The moral of this story is always to look in your rear view mirror.



What do you do if a policewoman stops your van and wants to see in the back?
You gag her but don’t blindfold her.



How does a gang deal with a proud, big-titted policewoman?
They cut her down to size.



How do gangsters make sure an interfering policewoman gets her comeuppance?
Easy. They come up her.



“Don’t go into that field,” the policewoman warned the couple out walking. “There’s an aggressive bull.”

“There’s a right of way, isn’t there? Mind your own fucking business!” the female walker replied.

“Stupid cow! Fuck off!” the man said. They went into the field. The bull charged them. They dodged and then, as the bull prepared to charge again, froze. The policewoman felt it was her duty to try to save them, despite the way they’d spoken to her.

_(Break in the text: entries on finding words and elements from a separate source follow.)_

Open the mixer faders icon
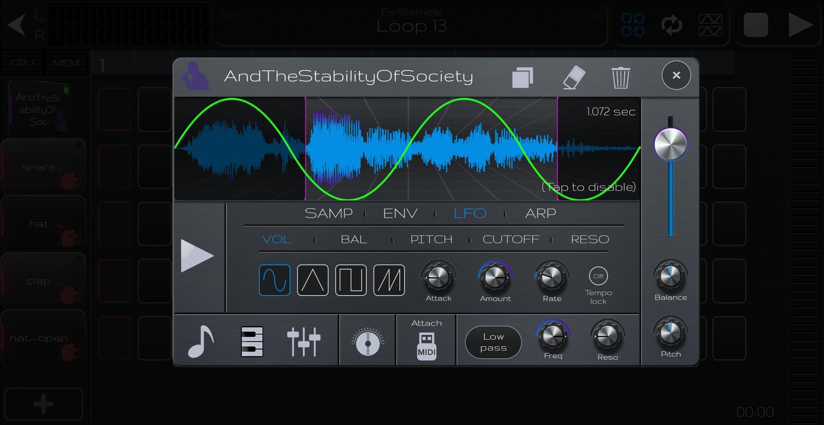824x425 pixels. pos(303,341)
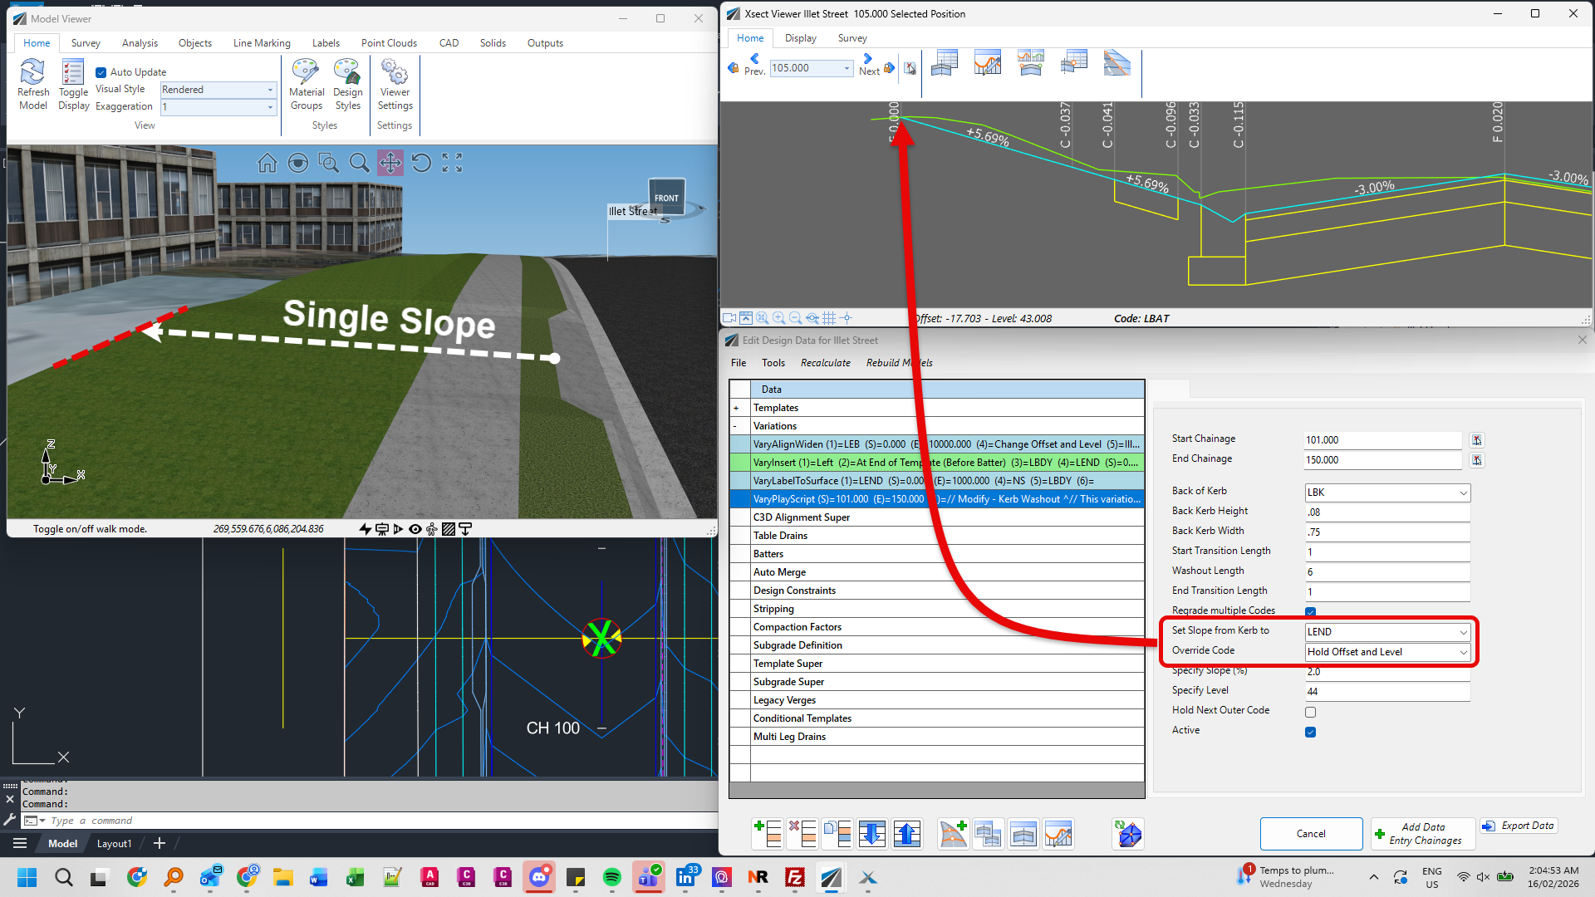Click the Next cross section arrow
Viewport: 1595px width, 897px height.
click(869, 64)
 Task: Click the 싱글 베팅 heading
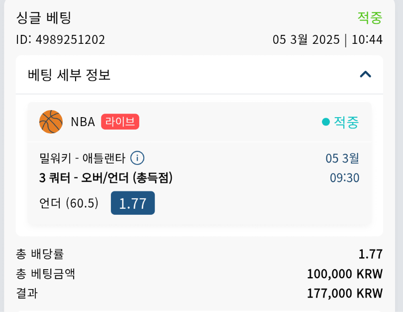[44, 18]
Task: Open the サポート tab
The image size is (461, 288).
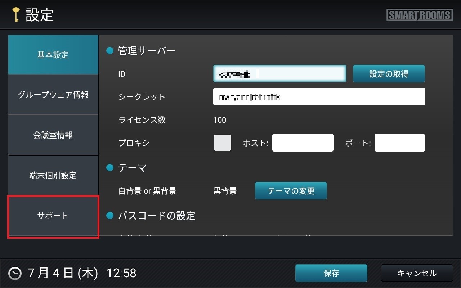Action: pyautogui.click(x=53, y=216)
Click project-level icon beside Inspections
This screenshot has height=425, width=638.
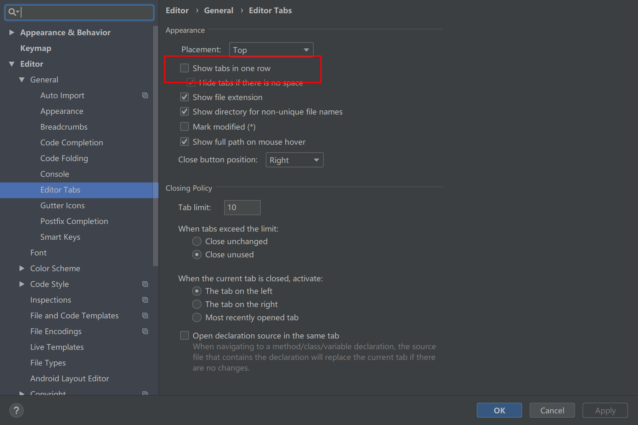(x=145, y=300)
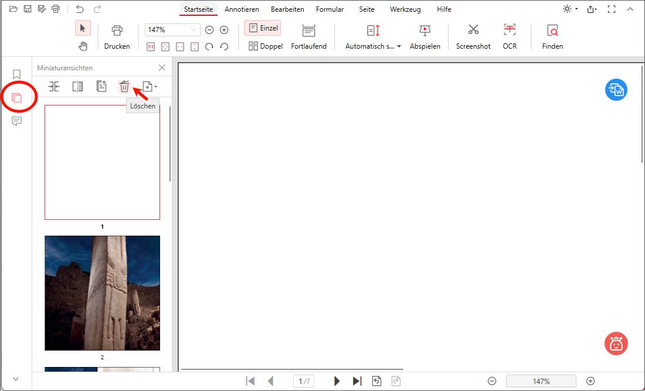Open the comments sidebar panel
This screenshot has width=645, height=391.
click(16, 121)
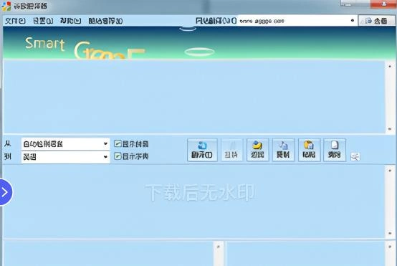397x266 pixels.
Task: Click the button with the music note icon
Action: [283, 150]
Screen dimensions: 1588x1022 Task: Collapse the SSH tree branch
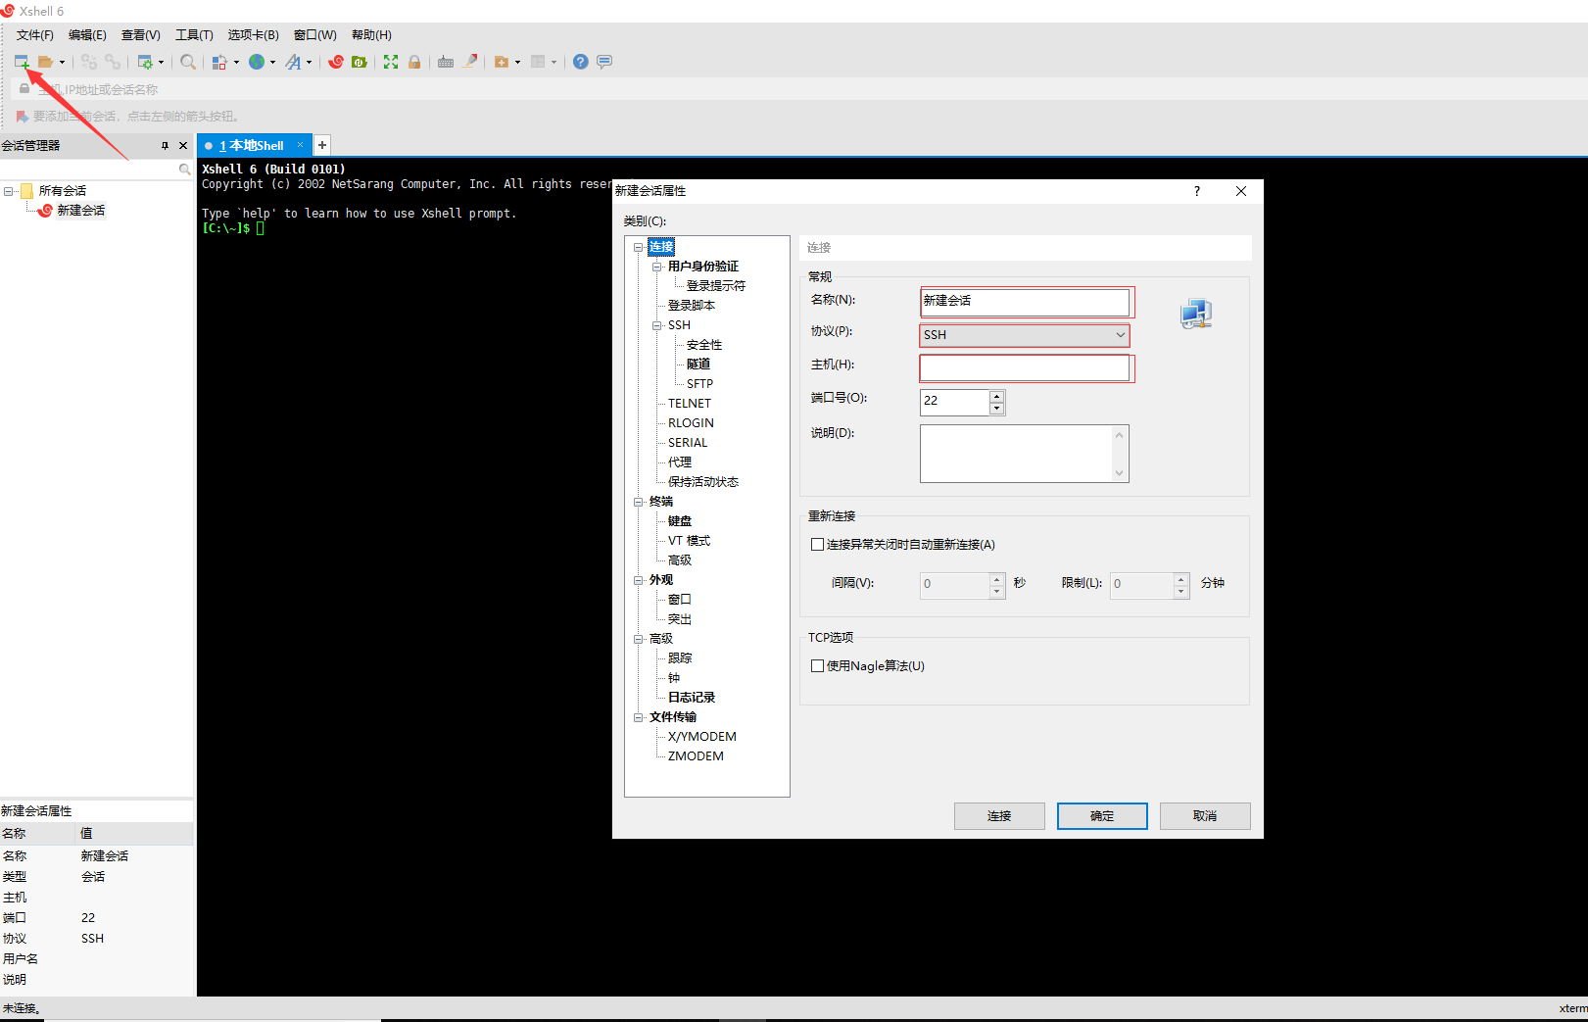[x=656, y=324]
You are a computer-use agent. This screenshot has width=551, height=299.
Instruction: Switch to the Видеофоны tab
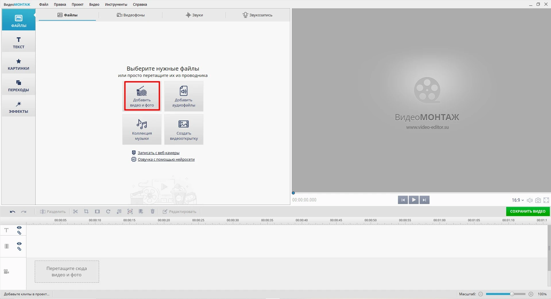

“Don’t worry! It’ll be all right! I’ll distract him,” she shouted. She clambered over the stile into the field, ran forward, shouted and waved her arms. She succeeded in drawing the bull’s attention and the couple escaped. The bull charged her. She ran. She was fit and fast.

Unfortunately, she slipped on a cow-pat and fell. As she was getting up, arse in the air, the bull got to her, stuck its horn in her buttock and tossed her. She landed arse-first on the barbed wire fence. At first she thought she was trapped, but she got free at the expense of badly-torn trousers and panties and a scratched arse.

Then the bull was on her.

“I didn’t know being tossed by a bull meant that,” said the watching female walker a while later.

“It must have heard us call her a cow,” the man opined.



Local: “Last week was the farmers’ market. It was chaos! A pig went running down the High Street.”

Visitor: “Did they catch it?”

Local: “Yes, the farmers brought her down just outside Tesco Express. You should have heard her squeal!”